N’était-ce pas plutôt du Lautréamont ? Les images avaient signalé des émeutes sur une rive de La Plata, qui n’était pas celle où naquit Isidore Ducasse. Pétards, casseroles, fumigènes et cadavres sur les trottoirs. Guerre, famine, peste, mort. Car la pire des malédictions est celle qui n’est pas nommée. C’est pour tenter de dire le mal prospérant sous les couleurs du bien que la voix de l’aède est damnée, qu’elle n’a pas droit de cité. On voit les catastrophes éclater alors avec d’autant plus de force que le bonheur factice avait été bâti sur un malheur non dit encore. J’ai murmuré le nom de l’Indienne blonde. Sous les regards des quatre ectoplasmes, une froidure me vint au cœur, émanant des sombres arrière-boutiques et clinquantes vitrines dont s’organise un caillou tournoyant dans les ténèbres de l’espace au gré de peste et de famine, de guerre et de mort. Quand la foudre frappa pour la première fois, les quatre lurons qui s’étaient naguère fait une proie d’Eva de la Plata, n’ayant pas même pris la peine de se découvrir, sortirent dans les éclats d’un rire complice de l’orage et se perdirent sur le quai du canal à ce point criblé d’éclairs qu’il évoquait rafales, crépitements et grondements sous le tonnerre d’un fleuve austral. Un rire d’ange alors creva les cieux. Je sus que j’étais à bon port et je fermai les yeux. Adieu au théâtre des crimes !

Combien de bouches de feu, combien de canons sur la terre, combien de missiles par les airs, combien de tanks des mers avait engendré le pacte occulte de quatre hommes, en 1898 à Buenos Aires ?

Guerre, famine, peste, mort illustraient toujours avec faste, aux yeux des Pléiades, cette planète qui déchire les arcanes du cosmos ainsi qu’une scintillante enseigne au néon secouée de spasmes dans l’espace indéchiffrable du vide.

Quant à moi, près d’une vitre où devait resurgir encore, au cours de cette ultime nuit, la vision de quatre cavaliers d’Apocalypse, mes feuilles étalées sur la table d’un café, j’en étais à remuer la mémoire d’un gueux. Quelle honorable société ma vie avait-elle pu détraquer ?

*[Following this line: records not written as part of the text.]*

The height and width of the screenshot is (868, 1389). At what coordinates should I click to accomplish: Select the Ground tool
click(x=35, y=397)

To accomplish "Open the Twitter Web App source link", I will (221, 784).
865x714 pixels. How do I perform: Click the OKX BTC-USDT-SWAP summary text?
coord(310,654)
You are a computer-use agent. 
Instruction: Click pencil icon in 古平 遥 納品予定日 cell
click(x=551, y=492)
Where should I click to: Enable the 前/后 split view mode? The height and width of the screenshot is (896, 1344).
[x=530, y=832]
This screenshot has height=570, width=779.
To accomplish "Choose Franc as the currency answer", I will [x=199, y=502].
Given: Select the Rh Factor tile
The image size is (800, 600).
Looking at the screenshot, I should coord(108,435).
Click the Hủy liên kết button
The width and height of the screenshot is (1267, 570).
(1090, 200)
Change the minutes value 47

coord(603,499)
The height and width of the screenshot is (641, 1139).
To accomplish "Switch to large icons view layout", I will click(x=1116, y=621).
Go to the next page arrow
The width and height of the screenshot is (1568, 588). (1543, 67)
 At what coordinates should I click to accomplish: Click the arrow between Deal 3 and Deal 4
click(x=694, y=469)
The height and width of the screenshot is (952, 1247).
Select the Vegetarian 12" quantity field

Carré d’As : titre de la série télévisée. Quatre notables de province complices de la mort d’une femme. Une même partie de cartes avait eu pour enjeu le corps d’Eva de la Plata. L’univers a-t-il autre espoir de salut que de son regard émeraude où se devinent à jamais des cités englouties au fond d’un océan perdu ?

L’Indienne blonde était un diamant surgi des entrailles d’une sphère inconnue de quatre hommes dont la matière fut plutôt de verre, Monsieur le Secrétaire général ; de ce verre dont est faite votre tour et qu’une telle étoile fêlait de ses yeux verts.

Carré d’As. L’aigle, le lion, le taureau, le sphinx. Tout allait revenir : il me restait un jour à vivre avant de poursuivre cette farce au royaume des ombres.